This is my first question on Stack Overflow, after struggling for an entire day with this issue.
When loading a large .csv file using pandas.read_csv()
with the chunksize
option, I get inconsistent results, as if loops were not completely independent on the data being read from the loop on each iteration. Moreover, data is read and processed correctly only on the first iteration. Here's a simplified example I created that shows this:
import pandas as pd import numpy as np
a = pd.DataFrame(np.random.randn(500, 1), columns=list('A'))
b = pd.DataFrame(np.random.randn(500, 1), columns=list('B'))
c = pd.DataFrame(np.random.randn(500, 1), columns=list('C'))
c.to_csv("./c.csv", index=False, sep="\t")
i = 1
for data in pd.read_csv("./c.csv", delimiter='\t', chunksize = 200):
print("\n\nIteration No.:" + str(i))
print("First five elements of data before concatenation: \n" + repr(data.loc[:5,'C']))
print("First element of a: " + str(a['A'][0]) + ". Type:" + repr(type(a['A'][0])))
print("First element of b: " + str(b['B'][0]) + ". Type:" + repr(type(b['B'][0])))
print("First element of data: " + str(data['C'].iloc[0]) + ". Type:" + repr(type(data['C'].iloc[0])))
data['C'] = a['A'].map(str) + b['B'].map(str) + data['C'].map(str)
print("\n\nFirst five elements of data after concatenation: \n" + repr(data.loc[:5,'C']))
The output of that snippet is the following:
Iteration No.:1
First five elements of data before concatenation:
0 0.272127
1 1.702455
2 0.073175
3 -1.415413
4 0.023546
5 -0.706802
Name: C, dtype: float64
First element of a: -1.28607575146. Type:<class 'numpy.float64'>
First element of b: 0.778682866114. Type:<class 'numpy.float64'>
First element of data: 0.27212690258. Type:<class 'numpy.float64'>
First five elements of data after concatenation:
0 -1.28607575145810920.77868286611354330.2721269...

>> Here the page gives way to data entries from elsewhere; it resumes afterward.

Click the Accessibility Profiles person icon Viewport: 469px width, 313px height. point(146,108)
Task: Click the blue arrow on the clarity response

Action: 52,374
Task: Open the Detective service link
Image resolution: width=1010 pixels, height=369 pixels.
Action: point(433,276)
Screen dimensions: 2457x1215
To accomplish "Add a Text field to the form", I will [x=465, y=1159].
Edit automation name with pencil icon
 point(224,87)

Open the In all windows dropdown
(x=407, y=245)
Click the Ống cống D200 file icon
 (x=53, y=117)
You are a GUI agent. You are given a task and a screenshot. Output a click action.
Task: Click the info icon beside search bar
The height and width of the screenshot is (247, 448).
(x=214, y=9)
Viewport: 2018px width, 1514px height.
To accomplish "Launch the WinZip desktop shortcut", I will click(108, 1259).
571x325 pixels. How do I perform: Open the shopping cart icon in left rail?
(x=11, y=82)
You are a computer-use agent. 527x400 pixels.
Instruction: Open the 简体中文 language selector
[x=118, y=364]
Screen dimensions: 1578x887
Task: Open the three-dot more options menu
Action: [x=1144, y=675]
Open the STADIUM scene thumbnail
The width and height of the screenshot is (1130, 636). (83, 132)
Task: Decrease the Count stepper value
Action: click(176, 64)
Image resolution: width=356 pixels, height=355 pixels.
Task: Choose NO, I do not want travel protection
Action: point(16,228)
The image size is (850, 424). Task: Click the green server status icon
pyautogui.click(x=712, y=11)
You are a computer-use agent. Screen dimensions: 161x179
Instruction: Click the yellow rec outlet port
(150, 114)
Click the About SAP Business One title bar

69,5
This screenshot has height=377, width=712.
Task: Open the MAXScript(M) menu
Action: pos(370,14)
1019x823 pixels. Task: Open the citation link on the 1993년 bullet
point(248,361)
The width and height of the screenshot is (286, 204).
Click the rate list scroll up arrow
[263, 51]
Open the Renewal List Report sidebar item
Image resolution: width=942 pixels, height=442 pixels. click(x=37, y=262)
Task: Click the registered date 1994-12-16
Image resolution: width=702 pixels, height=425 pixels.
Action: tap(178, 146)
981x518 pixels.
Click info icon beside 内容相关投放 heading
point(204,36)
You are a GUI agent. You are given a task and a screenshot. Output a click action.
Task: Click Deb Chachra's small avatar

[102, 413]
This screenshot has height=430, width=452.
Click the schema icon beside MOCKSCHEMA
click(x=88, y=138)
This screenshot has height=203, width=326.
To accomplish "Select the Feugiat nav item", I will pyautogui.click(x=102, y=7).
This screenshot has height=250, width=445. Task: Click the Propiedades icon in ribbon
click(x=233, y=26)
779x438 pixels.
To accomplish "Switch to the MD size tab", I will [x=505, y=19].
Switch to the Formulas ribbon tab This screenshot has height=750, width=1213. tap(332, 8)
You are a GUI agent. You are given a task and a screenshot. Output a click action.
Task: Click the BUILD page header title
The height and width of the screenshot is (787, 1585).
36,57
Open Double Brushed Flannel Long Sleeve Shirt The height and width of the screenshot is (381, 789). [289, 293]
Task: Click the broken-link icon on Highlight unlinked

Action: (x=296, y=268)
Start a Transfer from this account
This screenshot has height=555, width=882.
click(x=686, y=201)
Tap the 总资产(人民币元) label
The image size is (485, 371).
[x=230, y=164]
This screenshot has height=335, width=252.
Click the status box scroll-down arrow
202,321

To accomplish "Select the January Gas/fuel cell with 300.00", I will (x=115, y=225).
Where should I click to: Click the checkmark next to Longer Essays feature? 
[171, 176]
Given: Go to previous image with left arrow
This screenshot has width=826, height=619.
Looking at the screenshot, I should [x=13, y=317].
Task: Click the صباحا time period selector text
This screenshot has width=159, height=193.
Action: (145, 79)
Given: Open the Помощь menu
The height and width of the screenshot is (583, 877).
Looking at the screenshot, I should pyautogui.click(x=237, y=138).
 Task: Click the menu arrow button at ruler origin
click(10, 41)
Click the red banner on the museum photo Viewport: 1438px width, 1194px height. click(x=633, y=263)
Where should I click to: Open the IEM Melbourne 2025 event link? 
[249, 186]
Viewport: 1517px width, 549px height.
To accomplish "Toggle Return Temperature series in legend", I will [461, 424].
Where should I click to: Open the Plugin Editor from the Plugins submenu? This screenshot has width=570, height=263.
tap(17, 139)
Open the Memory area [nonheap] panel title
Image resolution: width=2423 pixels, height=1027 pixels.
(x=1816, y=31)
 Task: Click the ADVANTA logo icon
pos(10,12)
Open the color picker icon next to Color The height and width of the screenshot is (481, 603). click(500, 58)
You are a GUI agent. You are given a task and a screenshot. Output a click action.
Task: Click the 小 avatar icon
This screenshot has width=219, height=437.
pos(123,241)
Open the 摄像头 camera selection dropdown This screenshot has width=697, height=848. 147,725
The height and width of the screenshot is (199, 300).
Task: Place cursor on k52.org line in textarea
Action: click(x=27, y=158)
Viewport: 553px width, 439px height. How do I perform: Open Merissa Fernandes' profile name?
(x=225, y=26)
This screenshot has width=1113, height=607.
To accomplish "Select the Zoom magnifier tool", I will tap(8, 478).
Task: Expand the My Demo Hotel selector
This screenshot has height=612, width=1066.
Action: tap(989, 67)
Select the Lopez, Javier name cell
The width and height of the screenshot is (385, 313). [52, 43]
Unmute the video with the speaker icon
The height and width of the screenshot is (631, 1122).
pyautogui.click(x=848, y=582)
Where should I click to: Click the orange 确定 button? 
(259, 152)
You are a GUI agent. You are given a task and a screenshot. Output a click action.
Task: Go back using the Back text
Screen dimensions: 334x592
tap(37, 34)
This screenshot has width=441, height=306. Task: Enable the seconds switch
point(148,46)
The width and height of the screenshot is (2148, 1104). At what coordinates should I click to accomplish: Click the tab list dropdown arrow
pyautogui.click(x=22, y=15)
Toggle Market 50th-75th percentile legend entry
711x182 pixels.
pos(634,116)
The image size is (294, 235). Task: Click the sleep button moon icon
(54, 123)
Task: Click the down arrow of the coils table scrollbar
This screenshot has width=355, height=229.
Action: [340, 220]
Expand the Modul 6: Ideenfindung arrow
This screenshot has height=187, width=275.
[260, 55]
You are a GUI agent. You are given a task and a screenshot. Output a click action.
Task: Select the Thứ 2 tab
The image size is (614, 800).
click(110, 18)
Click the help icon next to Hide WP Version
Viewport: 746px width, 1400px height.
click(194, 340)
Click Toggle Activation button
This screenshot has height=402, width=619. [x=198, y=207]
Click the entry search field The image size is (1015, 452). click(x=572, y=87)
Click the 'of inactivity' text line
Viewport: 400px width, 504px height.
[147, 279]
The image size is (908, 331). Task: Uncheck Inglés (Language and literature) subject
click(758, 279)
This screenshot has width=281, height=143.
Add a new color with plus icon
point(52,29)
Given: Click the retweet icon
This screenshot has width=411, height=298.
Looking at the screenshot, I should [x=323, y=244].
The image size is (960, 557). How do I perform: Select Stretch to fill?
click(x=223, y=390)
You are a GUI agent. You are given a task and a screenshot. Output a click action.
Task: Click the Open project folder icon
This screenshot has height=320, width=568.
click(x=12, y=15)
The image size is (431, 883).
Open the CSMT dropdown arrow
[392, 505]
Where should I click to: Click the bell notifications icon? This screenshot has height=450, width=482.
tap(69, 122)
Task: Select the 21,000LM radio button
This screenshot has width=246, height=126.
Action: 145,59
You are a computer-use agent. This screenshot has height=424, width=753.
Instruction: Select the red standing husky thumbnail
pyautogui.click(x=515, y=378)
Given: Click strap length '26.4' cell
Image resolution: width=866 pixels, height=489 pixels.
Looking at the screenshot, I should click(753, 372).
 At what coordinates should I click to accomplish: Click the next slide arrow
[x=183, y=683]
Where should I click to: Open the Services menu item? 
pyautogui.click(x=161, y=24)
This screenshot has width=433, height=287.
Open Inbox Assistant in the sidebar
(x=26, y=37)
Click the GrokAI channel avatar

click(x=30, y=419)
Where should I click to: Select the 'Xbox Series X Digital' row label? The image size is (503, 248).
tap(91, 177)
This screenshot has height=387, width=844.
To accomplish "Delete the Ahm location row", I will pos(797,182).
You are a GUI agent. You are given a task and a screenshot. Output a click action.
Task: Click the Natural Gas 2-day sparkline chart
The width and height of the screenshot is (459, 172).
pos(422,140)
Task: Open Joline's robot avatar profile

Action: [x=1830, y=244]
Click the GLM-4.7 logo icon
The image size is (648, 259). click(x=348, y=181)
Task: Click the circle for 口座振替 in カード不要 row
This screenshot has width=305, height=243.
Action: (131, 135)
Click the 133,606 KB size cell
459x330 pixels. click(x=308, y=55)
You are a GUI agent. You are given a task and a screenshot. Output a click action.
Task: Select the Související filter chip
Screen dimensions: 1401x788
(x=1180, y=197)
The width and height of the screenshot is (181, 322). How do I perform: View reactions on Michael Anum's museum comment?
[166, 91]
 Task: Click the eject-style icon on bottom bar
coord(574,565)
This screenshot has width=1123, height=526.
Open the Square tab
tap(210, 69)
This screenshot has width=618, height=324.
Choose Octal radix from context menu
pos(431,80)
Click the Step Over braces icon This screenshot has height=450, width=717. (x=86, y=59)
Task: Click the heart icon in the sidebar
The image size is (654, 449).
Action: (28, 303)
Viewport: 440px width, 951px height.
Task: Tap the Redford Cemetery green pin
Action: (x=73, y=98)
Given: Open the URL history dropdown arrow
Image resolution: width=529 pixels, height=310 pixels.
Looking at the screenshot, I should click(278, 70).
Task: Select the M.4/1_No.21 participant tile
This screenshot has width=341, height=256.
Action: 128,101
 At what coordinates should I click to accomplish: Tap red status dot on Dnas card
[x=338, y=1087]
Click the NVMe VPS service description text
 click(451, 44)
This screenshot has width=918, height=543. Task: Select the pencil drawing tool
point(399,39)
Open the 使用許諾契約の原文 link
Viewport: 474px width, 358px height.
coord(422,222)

1 0.242774791222815281.29275536671509881.7024547...
2 0.4524774082028631-1.17833662685619570.0731746...
3 1.4351094358436494-0.5173279482942412-1.415413...
4 -1.7578744077531847-1.59454228118368470.023546...
5 -0.50656599412173-0.3809749686364225-0.7068022...
Name: C, dtype: object
Iteration No.:2
First five elements of data before concatenation:
Series([], Name: C, dtype: float64)
First element of a: -1.28607575146. Type:<class 'numpy.float64'>
First element of b: 0.778682866114. Type:<class 'numpy.float64'>
First element of data: 0.995788479453. Type:<class 'numpy.float64'>
First five elements of data after concatenation:
Series([], Name: C, dtype: object)
Iteration No.:3
First five elements of data before concatenation:
Series([], Name: C, dtype: float64)
First element of a: -1.28607575146. Type:<class 'numpy.float64'>
First element of b: 0.778682866114. Type:<class 'numpy.float64'>
First element of data: -0.188555175182. Type:<class 'numpy.float64'>
First five elements of data after concatenation:
Series([], Name: C, dtype: object)
As you can see, data.loc[:5, 'C'] yields an empty series on the second and third iteration, while data['C'].iloc[0] always yields nonempty values.
I've tried upgrading pandas to the latest version (0.19.2) on Python 3.5.3 . I've also downgraded to Python 2.7.12 with Pandas 0.19.0 and no dice.
Any help will be greatly appreciated. Thank you very much in advance!